Sample Entropy on Multidistance Signal Level Difference for Epileptic EEG Classification

Achmad Rizal  1 Sugondo Hadiyoso  2
Affiliations

Sample Entropy on Multidistance Signal Level Difference for Epileptic EEG Classification

Achmad Rizal et al. ScientificWorldJournal. .

Abstract

Epilepsy is a disorder of the brain's nerves as a result of excessive brain cell activity. It is generally characterized by the recurrent unprovoked seizures. This neurological abnormality can be detected and evaluated using Electroencephalogram (EEG) signal. Many algorithms have been applied to achieve high performance for the EEG classification of epileptic. However, the complexity and randomness of EEG signals become a challenge to researchers in applying the appropriate algorithms. In this research, sample entropy on Multidistance Signal Level Difference (MSLD) was applied to obtain the characteristic of EEG signals, especially towards the epilepsy patients.
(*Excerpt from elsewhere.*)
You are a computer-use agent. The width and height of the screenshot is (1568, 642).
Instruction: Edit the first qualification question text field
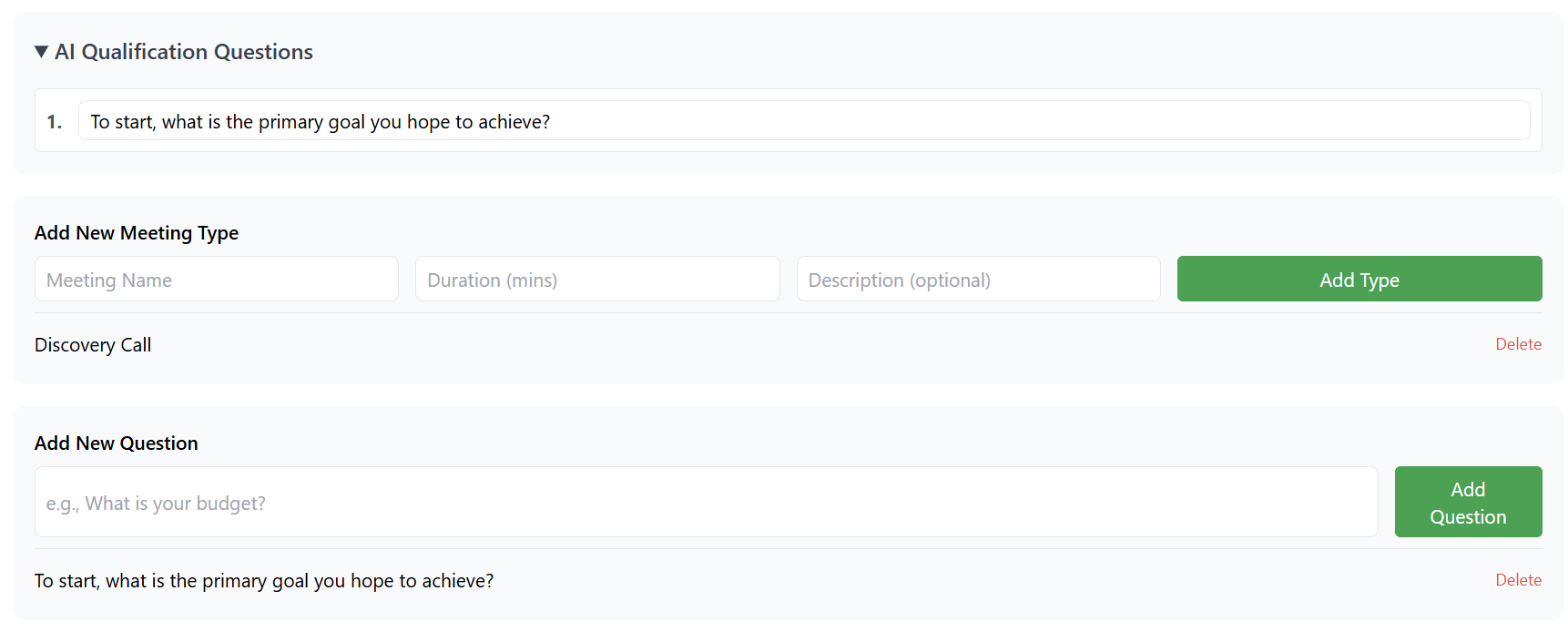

The test was performed on three classes of EEG data: EEG signals of epilepsy patient in ictal (seizure), interictal conditions (occurring between seizures) and normal EEG signals from healthy subjects with a closed eye condition. In this study, classification and verification were done using the Support Vector Machine (SVM) method. Through the 5-fold cross-validation, experimental results showed the highest accuracy of 97.7%.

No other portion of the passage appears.